L'originalité de
Tourniquet, depuis
Stop the Bleeding en 1990, est d'insuffler à son Thrash Heavy Progressif quelques mélodies d'influence classique, le tout avec une technique sans faille, notamment grâce à la virtuosité de son batteur-compositeur Ted Kirkpatrick. Mais au début des années 90, le Thrash
Metal est arrivé à un moment charnière. Avec l'émergence du Death
Metal, la prolifique année 1991 confirmait aussi le passage des grosses pointures du genre à un Heavy
Metal plus conventionnel.
C'est donc dans ce contexte peu propice que sort, en 1992,
Pathogenic Ocular Dissonance, troisième effort des Californiens. Mais dès l'introductif "Impending
Embolism", parfaitement enchaîné au morceau-titre, les bases sont jetées :
Tourniquet n'a rien perdu de ses qualités, et au contraire, va plus loin encore dans l'originalité et se démarque même nettement de ses deux albums précédents.
Plans étranges, changements rythmiques permanents, mélodies et harmonies à la pelle, tel est le contenu de la livraison. Bien difficile de coller une quelconque étiquette à tout cela, même si le Thrash reste le dénominateur commun (appréciez les rythmiques ultra-carrées de "Ruminating Virulence" ou de "Theodicy on
Trial"). Le refrain de "Exoskeletons", évoquant le
Megadeth des dernières années, la rage des écrasants couplets de "Incommensurate" et du hardcoreux "En Hakkore", la structure progressive de "The Skeezix Dilemma", l'étrangeté glaciale de "Gelatinous Tubercles of
Purulent Ossification" (sic !), le speed côtoyant le groove ("Phantom
Limb", "Descent into the Maelstrom") … Bref, la liberté et la facilité apparentes avec lesquelles
Tourniquet développe sa musique, prouvent une fois de plus que le Thrash
Metal ne se limite pas à la rapidité d'exécution ou à un certain formatage. Autre originalité : les titres aux noms étranges, utilisant la plupart du temps des termes médicaux, et les paroles traitant de spiritualité, entourent les morceaux d'une aura obscure particulière (l'intro bizarre de "The Skeezix Dilemma" et son air de manège de fête foraine, les différents bruitages ou autre utilisation de vocoder). A noter aussi que quatre des cinq membres participent au chant et que Guy Ritter (lead vocals) a abandonné ici le chant parfois irritant à la
King Diamond présent sur certains morceaux des deux premiers albums.
Bien que fourni en plans rapides voire blastés (le refrain de "
Pathogenic Ocular Dissonance" ou encore la dernière partie de "Incommensurate"), ce que l'on retient au final de l'album n'est pas sa vitesse, mais bien sa richesse mélodique et rythmique (difficile de citer un morceau en particulier, tous incluant une diversité énorme dans leur structure). Et même si cela semble commun à signaler, de multiples écoutes seront nécessaires à l'assimilation de l'album, chaque passage sur la platine étant source de nouvelles découvertes.

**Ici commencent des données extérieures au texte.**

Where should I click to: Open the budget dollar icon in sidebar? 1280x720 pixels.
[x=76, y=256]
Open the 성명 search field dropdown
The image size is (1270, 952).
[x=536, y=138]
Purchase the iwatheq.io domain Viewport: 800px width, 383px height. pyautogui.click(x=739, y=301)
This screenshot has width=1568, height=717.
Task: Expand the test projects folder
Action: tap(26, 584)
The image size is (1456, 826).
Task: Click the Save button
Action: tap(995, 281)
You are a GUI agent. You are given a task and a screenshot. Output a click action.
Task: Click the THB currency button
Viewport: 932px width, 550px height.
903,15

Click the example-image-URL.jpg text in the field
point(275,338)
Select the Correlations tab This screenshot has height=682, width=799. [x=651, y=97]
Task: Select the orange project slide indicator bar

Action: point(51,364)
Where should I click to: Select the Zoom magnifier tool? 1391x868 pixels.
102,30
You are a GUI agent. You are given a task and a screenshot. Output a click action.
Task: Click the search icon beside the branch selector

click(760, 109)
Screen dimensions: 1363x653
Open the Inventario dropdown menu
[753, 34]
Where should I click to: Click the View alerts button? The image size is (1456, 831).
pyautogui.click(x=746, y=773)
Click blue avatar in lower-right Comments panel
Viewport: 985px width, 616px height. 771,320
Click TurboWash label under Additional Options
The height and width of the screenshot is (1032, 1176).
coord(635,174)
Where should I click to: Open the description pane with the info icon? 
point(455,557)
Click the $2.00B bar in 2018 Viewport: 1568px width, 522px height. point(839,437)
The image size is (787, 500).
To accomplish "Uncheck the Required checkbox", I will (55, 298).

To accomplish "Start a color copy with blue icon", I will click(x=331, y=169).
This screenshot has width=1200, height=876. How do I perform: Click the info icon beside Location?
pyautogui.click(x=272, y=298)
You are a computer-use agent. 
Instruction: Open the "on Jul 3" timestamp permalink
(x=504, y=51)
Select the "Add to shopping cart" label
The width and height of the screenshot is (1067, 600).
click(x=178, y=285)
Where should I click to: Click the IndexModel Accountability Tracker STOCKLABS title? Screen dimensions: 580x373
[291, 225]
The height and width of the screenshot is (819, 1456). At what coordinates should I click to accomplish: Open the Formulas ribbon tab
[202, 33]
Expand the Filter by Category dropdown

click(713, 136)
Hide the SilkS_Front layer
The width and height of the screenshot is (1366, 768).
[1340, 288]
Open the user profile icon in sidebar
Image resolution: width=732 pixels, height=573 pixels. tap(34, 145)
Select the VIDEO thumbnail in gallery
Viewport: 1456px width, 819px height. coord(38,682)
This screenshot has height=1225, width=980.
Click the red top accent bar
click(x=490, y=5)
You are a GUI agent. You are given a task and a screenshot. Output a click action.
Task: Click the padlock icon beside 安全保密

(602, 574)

Pathogenic Ocular Dissonance possède son propre style et représente à mon avis la première pierre angulaire du triptyque qu'il forme avec
Microscopic View of a Telescopic Realm (2000) et
Where Moth and Rust Destroy (2003). Quoi qu'il en soit, je peux assurer aux plus aventureux et à ceux qui connaissent les albums sus-cités que la découverte de cet album ne les décevra pas. Indispensable.
ça fait bien plaisir de le voir chroniqué.
c'est un groupe original mais tres heavy
Merci metalmat66 pour ces chroniques passionnées, je vais tenter le coup avec ce disque dont les extraits m'ont bien causés, on verra s'il s'agit d'une porte d'entrée judicieuse pour découvrir l'univers de ce groupe singulier. Commande en cours, du coup.
Une fois l'achat rentré et écouté (une seule fois, mais ça suffit pour ce que je vais écrire), ce qui est sûr, c'est que ça ne ressemble à aucun autre groupe (en tout cas que je connaisse). Quel bagage, ces mecs ! Techniquement, c'est de la haute voltige, et musicalement, ça se lit facilement, enfin, assez facilement, grâce à pleins de plans judicieux, simples en apparence et qui s'enchaînent naturellement, du moins ça se ressent comme ça. Je crois que, une fois bien poncé celui-ci, je vais continuer chronologiquement à creuser d'autres albums. Merci encore, j'aime beaucoup.
Cet album au lexique anatomique est en réalité la meilleure digestion de la décennie passée qui venait de former le thrash, le doom, et le power metal (1982-1992). On y retrouve du Anthrax, du Metallica, du Mercyful Fate, du Trouble, du Metal Chrurch, du Primus... C'est aussi la négation du ronronnement de la NWOBHM et la porte ouverte au nu metal.